- _EXERCISE DETAILS_
Print out every entry that follows, exactly as written.

*** SUPPLIED INFORMATION ***

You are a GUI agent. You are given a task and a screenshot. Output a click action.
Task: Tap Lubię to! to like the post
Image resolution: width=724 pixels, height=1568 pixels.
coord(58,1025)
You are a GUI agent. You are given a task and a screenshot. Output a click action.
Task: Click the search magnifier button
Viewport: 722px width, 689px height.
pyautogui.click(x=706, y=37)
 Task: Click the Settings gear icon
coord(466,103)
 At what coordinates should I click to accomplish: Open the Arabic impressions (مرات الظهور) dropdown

***

- _REPLY_
You are a GUI agent. You are given a task and a screenshot. Output a click action.
Task: Tap Lubię to! to like the post
Image resolution: width=724 pixels, height=1568 pixels.
coord(58,1025)
You are a GUI agent. You are given a task and a screenshot. Output a click action.
Task: Click the search magnifier button
Viewport: 722px width, 689px height.
pyautogui.click(x=706, y=37)
 Task: Click the Settings gear icon
coord(466,103)
 At what coordinates should I click to accomplish: Open the Arabic impressions (مرات الظهور) dropdown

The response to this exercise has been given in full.